HOŞGELDİNİZ! BUGÜN 15 EYLÜL 2025, PAZARTESİ

Prof. Dr. Haydar Baş’ı Vefatının 5. Yılında Rahmetle Anıyoruz

14.04.2025 00:00
Evet yine bir 14 Nisan.

Her zamankinden Türk Milliyetçisi ve Atatürk sevdalılarına ihtiyaç duyduğumuz günlerden geçiyoruz.

Bugün, Türk milletinin yetiştirdiği büyük bir fikir insanını, Türk Milliyetçisi ve Atatürkçü Prof. Dr. Haydar Baş'ı, vefatının 5. yılında rahmetle, sevgiyle ve özlemle anıyoruz. O, sadece konuşan değil; anlatan, öğreten, düşündüren ve çözüm sunan bir insandı. Hepimizin hayatına bir şekilde dokunmuş bir dava adamıydı.

Ben de Prof. Dr. Haydar Baş Hoca'nın programlarını yıllar boyunca birçok ilde yakından takip etmiş bir Türk genciyim. İlk kez kendisini, Nevşehir Hacıbektaş'ta düzenlenen Gençlik Kampı'nda görme şansını yakaladım.
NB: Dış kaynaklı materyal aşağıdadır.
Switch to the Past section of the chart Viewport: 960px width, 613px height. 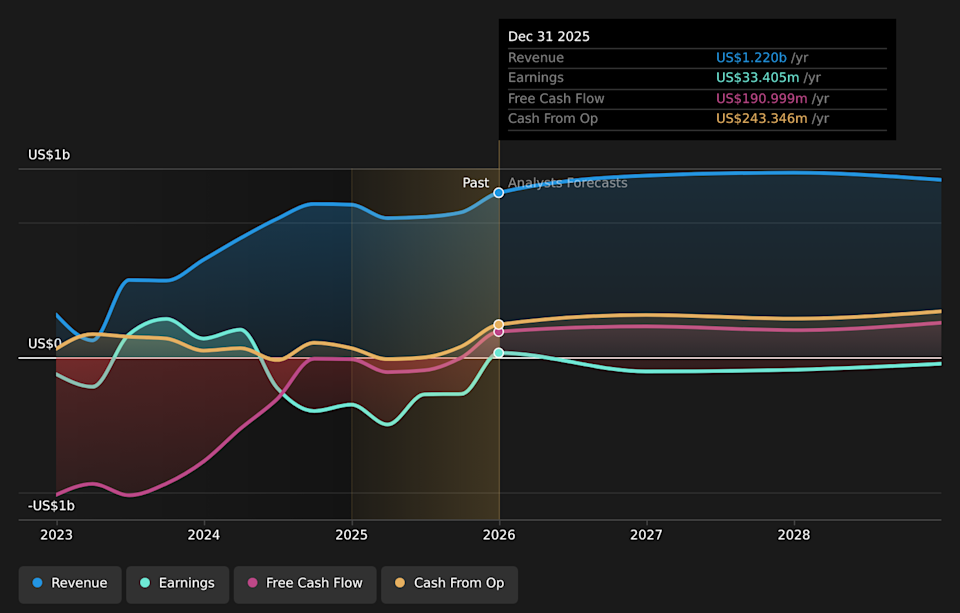[x=475, y=183]
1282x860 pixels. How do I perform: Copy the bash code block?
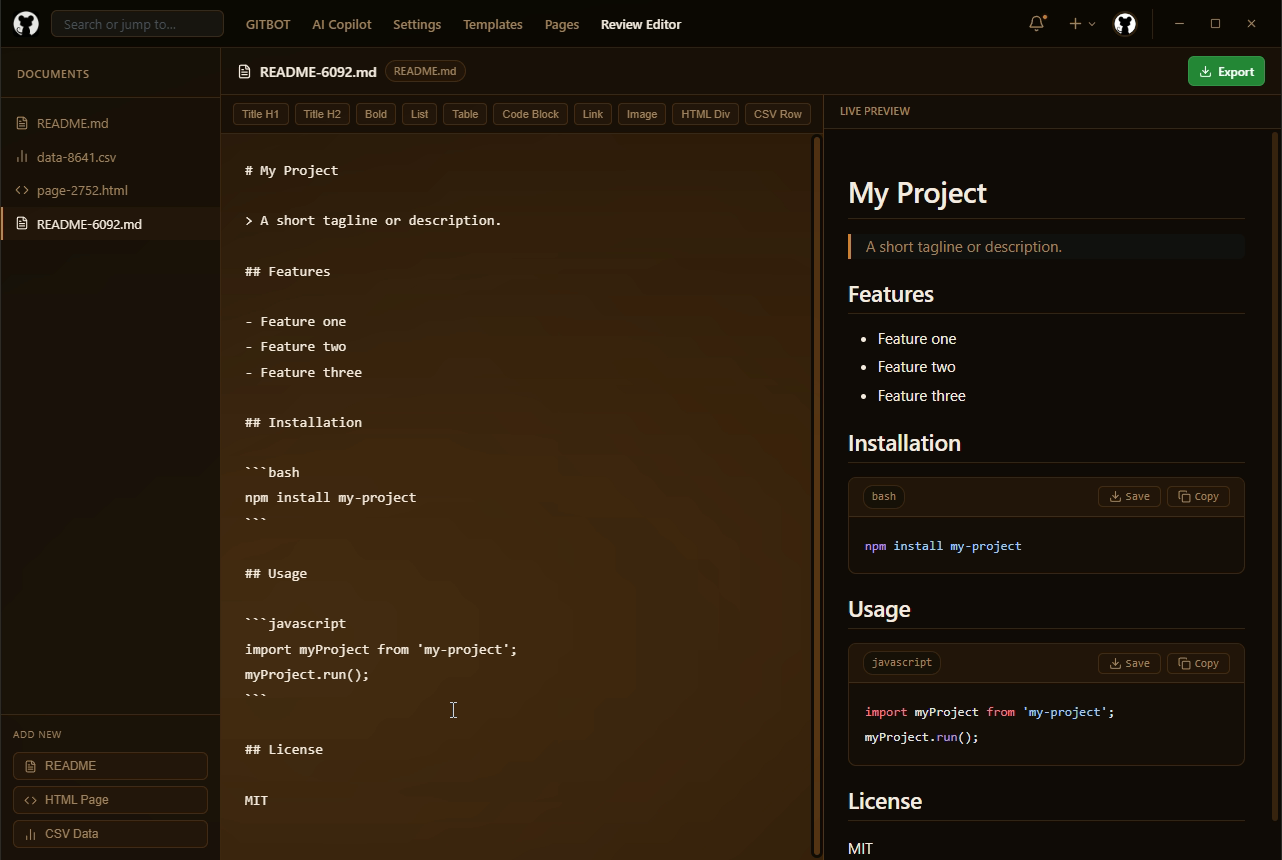(1198, 497)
O gün hem fikirlerinden hem de insani yönünden çok etkilenmiştim. Program sonunda elini öpmek nasip oldu. Hayatımda unutamayacağım anlardan biriydi.
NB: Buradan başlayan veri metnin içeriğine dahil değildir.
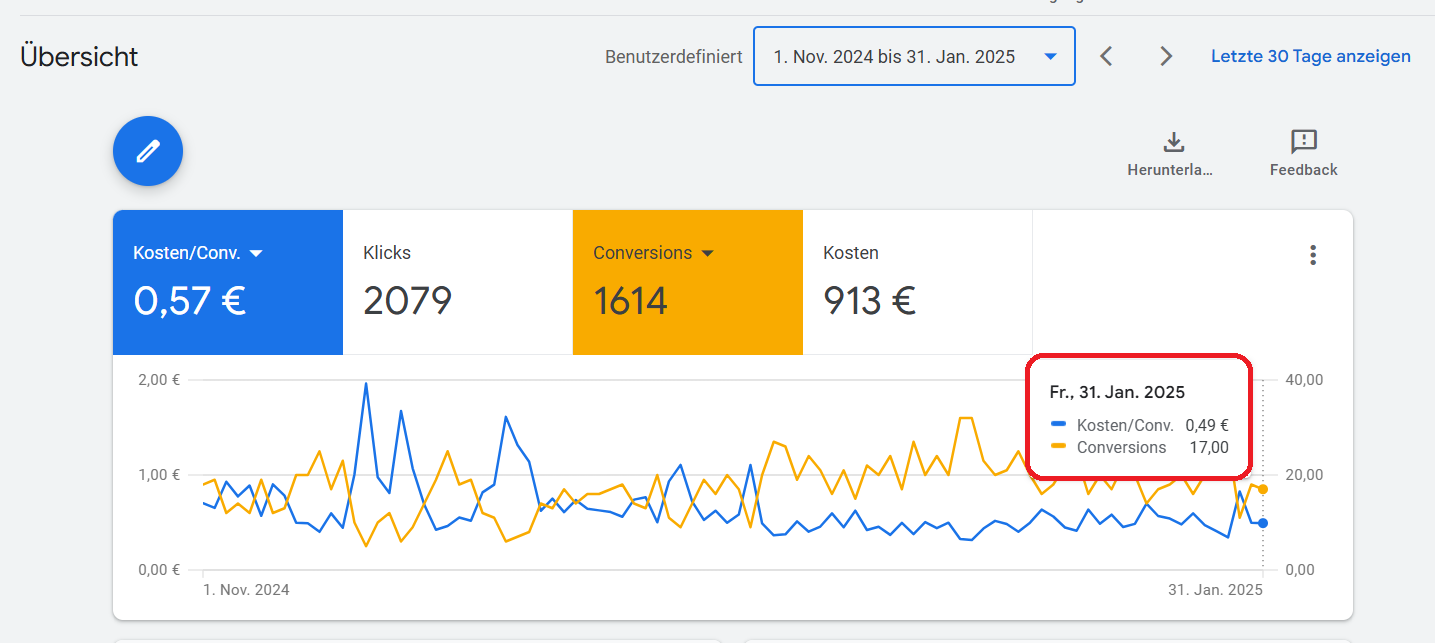Open the Feedback speech bubble icon
Viewport: 1435px width, 643px height.
coord(1304,142)
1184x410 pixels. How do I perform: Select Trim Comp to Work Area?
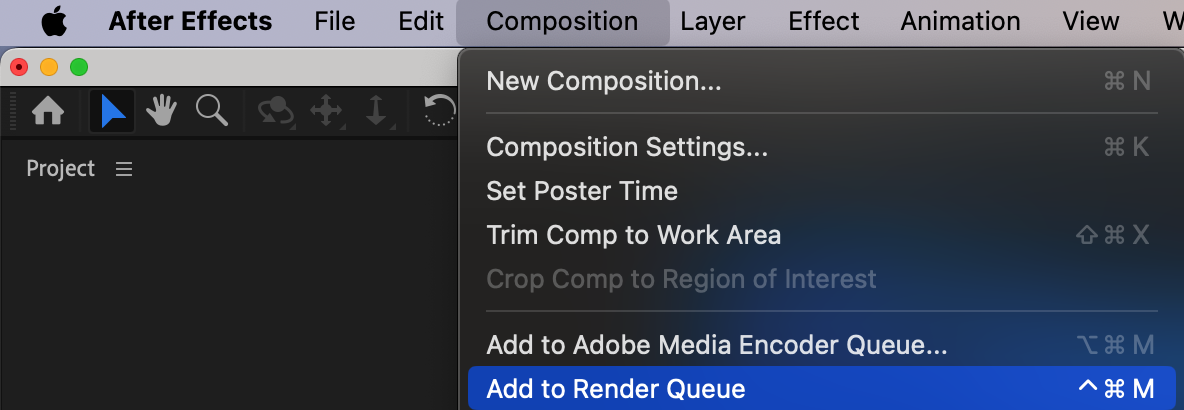tap(633, 235)
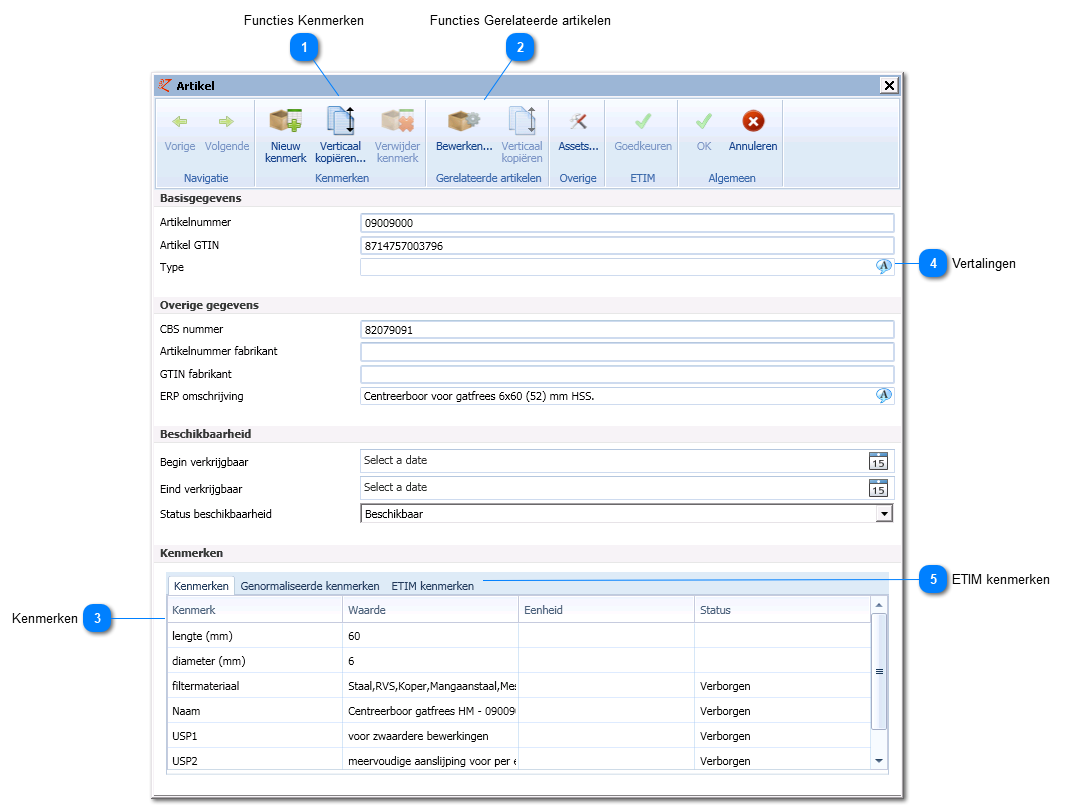Open calendar for Eind verkrijgbaar
1066x808 pixels.
[x=878, y=488]
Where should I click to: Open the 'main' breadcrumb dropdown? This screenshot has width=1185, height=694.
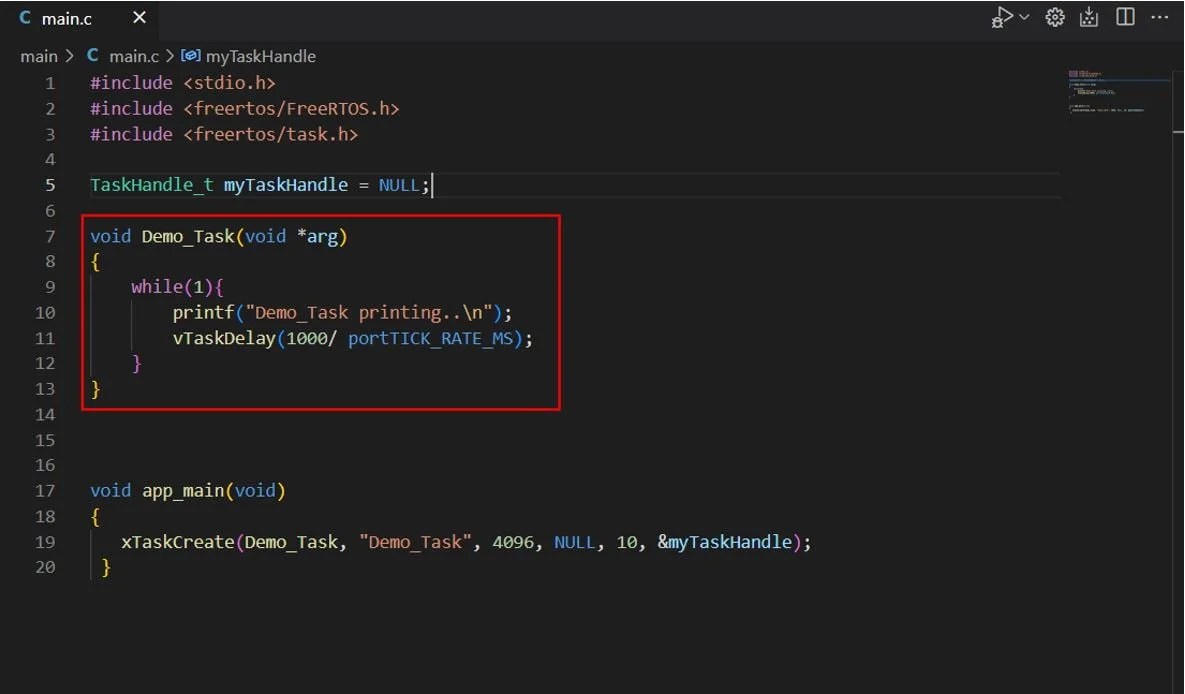[x=39, y=56]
Haydar Baş Hoca'nın o samimi duruşu, halkla iç içe oluşu ve gençlere verdiği değer beni derinden etkilemiştir. Bugün, vefatının 5. yılında onu rahmetle, minnetle ve dualarla anıyorum. Onun fikirleri hâlâ yol gösteriyor, gönlümüzde yaşıyor.

Prof. Dr. Haydar Baş, yıllar boyunca sadece siyaset sahnesinde değil, ekranlarda, konferans salonlarında ve meydanlarda halkla iç içe oldu. Kendine özgü tarzı, güçlü hitabeti ve samimiyetiyle her yaştan insanın gönlünde iz bıraktı.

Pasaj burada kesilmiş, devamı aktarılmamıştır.